Baca: DPRD Kota Surabaya Soroti Dana Bagi Hasil Cukai Tembakau

"Siapa yang tidak kecewa. Dua kali gagal dianggarkan oleh karena kesalahan yang sama. Ini sepertinya main-main dan seakan tak peduli," ungkap anggota Komisi I DPRD Pelalawan, Syafrizal di Pelalawan, Rabu (10/10).

Syafrizal menyatakan, akibat kegagalan pengangaran ini alhasil anggaran sebesar Rp 4,6 Miliar dari Dana Alokasi Khusus (DAK) batal mengucur ke Pelalawan.

Dana segar itu harus kembali ke pemerintah pusat atas kelalaian dari pemda.
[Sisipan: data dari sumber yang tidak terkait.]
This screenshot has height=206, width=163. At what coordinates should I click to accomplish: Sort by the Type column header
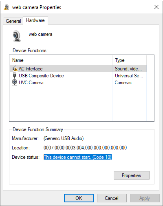(130, 60)
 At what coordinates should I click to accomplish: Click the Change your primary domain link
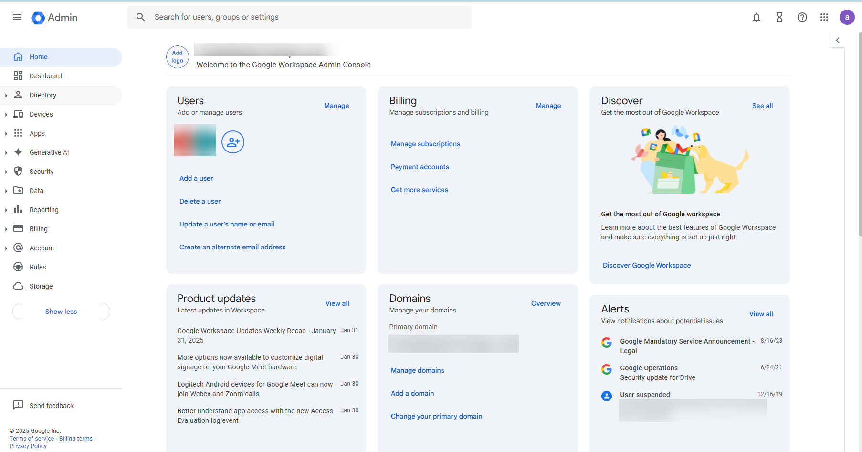(436, 416)
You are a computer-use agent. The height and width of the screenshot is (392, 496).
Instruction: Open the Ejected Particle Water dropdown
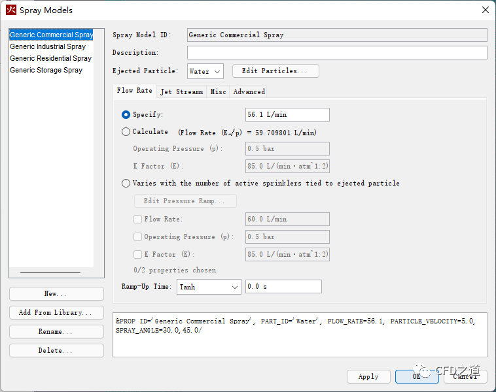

Padahal, kata Syafrizal, pihaknya jauh-jauh hari sudah menekankan terkait surat tanah puskesmas tersebut.

Saat Panitia Khusus (Pansus) LPKJ tahun 2017 turun ke lokasi puskesmas di Bandar Petalangan, persoalan alas hak tanah sudah tuntas dari masyarakat serta pemerintahan desa.

Baca: Dewanti Serahkan Langsung Bantuan Kesehatan ke Warga

Namun dalam perjalanannya, ternyata surat tanah tersebut tak sampai ke Diskes dan pemda hingga tak bisa lagi diusulkan ke pemerintah pusat mengingat tenggat waktu pengusulan sudah habis.

"Kita tak tau apa motivasi pemda dan instansi berwenang dalam masalah ini. Pastinya ini tak sesuai lagi dengan program Pelalawan Sehat yang selama ini digaungkan pemda," tandas politisi PDI Perjuangan ini.